Natürlich will keiner die gute alte Kreide abschaffen. So wie die Papierbögen des Flipcharts in Zeiten von Powerpoint-Präsentationen weiterhin nützlich sind, so wird es in Zukunft grüne Tafeln geben. Die Schüler sehen das ein. Was sie und ihre Lehrer aber nicht verstehen, ist der Dauerschlaf der Kultusbürokratie, wenn es um die Ausstattung der Schulen mit digitaler Technik geht. Solange Schulen bei Eltern und Firmen um Spenden betteln müssen, solange sie an ihren sowieso schon knappen Etats Summen abzweigen, um multimedial nachrüsten zu können, bleibt das Bildungsland Baden-Württemberg rückständig.

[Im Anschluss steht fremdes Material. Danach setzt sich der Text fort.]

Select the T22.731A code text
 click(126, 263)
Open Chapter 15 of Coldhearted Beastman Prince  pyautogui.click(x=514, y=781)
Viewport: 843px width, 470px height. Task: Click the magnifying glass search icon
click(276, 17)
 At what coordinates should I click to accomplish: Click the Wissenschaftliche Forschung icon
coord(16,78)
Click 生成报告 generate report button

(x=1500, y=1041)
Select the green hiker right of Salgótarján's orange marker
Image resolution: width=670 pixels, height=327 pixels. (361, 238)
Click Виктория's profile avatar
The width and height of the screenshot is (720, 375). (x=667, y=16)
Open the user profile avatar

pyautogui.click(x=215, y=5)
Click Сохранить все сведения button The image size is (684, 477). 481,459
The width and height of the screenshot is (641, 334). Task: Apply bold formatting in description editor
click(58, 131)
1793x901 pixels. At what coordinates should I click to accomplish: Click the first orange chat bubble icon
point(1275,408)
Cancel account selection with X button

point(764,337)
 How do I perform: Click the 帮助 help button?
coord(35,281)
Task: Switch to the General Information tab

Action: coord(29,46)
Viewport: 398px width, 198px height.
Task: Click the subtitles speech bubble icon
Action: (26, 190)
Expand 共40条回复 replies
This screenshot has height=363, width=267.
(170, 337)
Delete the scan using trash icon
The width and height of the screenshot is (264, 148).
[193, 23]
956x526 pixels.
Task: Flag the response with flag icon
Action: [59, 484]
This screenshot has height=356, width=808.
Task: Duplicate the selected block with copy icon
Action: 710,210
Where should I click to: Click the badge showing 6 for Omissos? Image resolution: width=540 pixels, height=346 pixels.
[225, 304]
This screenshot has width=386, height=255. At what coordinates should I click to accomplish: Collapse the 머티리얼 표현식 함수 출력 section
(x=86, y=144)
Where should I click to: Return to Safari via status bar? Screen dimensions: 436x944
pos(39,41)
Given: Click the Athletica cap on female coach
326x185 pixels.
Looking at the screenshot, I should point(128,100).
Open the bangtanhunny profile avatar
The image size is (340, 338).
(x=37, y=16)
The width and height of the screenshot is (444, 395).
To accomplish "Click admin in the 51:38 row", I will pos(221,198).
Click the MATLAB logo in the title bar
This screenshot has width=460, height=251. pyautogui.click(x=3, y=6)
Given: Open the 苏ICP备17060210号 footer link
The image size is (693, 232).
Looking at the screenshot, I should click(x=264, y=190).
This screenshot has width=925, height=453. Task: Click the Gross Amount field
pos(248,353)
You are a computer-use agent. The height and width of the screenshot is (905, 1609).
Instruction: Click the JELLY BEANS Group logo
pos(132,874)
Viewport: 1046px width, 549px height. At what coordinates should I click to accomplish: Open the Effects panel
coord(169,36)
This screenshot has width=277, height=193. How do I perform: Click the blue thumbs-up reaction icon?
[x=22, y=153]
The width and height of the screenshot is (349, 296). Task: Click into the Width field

Allerdings muss auch gesagt werden: Es reicht nicht, wenn die Technik nur verfügbar ist. Sie muss auch angewandt werden. Und da besteht bei etwa der Hälfte aller Lehrer kaum Interesse. Nur 15 Prozent der Lehrer sind mit digitalem Lernen eng vertraut. Dabei kann es nicht bleiben. Schüler haben ein Recht auf bestmöglichen Unterricht. Nur so stimmt die Motivation.